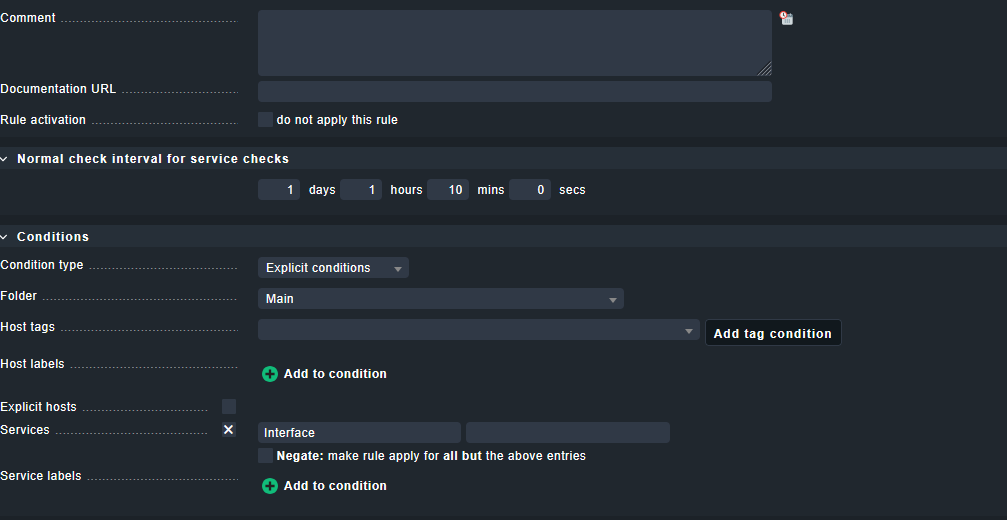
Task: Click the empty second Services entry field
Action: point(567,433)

════════

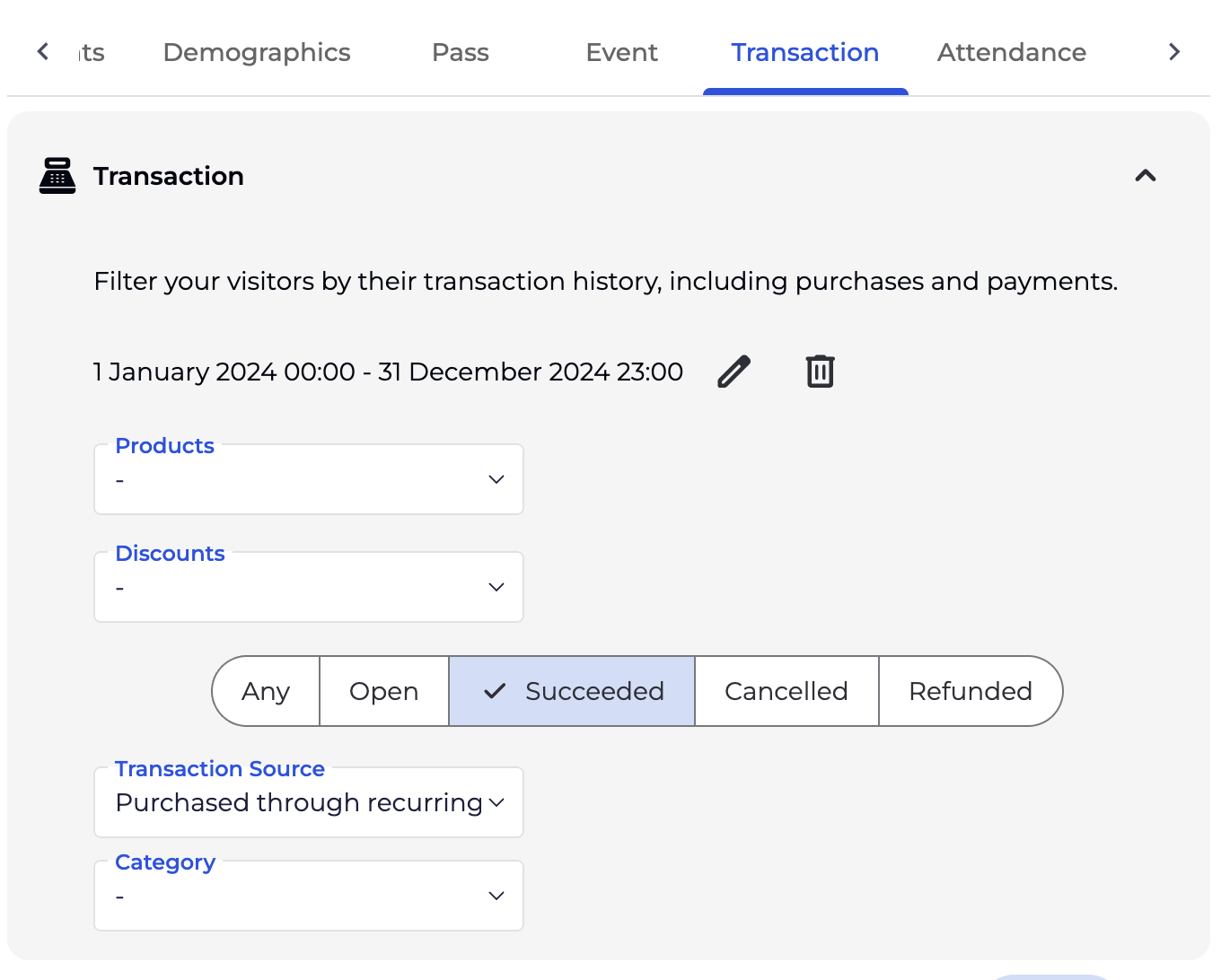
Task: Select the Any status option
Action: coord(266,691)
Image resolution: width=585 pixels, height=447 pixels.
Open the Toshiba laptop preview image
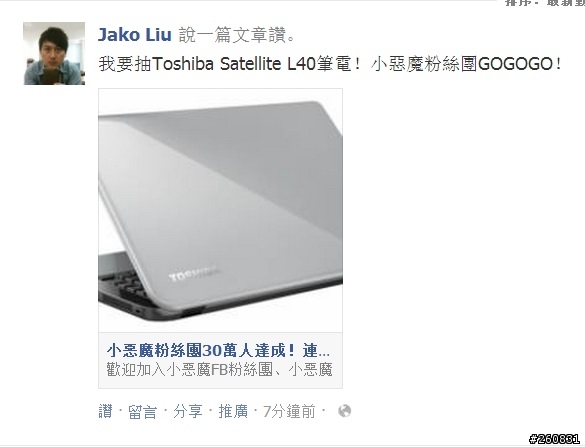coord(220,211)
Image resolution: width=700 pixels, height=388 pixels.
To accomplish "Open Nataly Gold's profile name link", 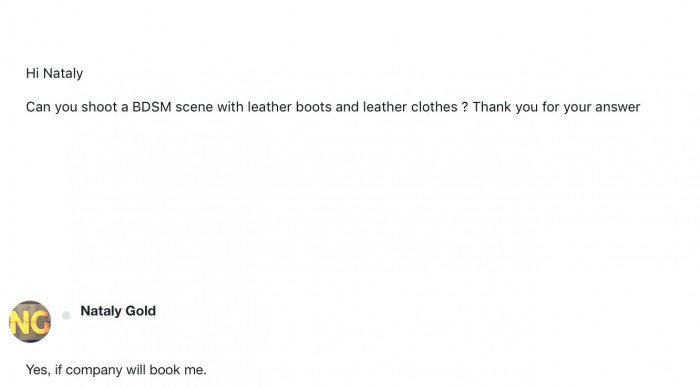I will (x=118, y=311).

════════

-- REQUEST --
Collect every line of the material that contains the word "width". Case counts.

-- EXERCISE OUTPUT --
Image resolution: width=585 pixels, height=447 pixels.
Image resolution: width=700 pixels, height=388 pixels.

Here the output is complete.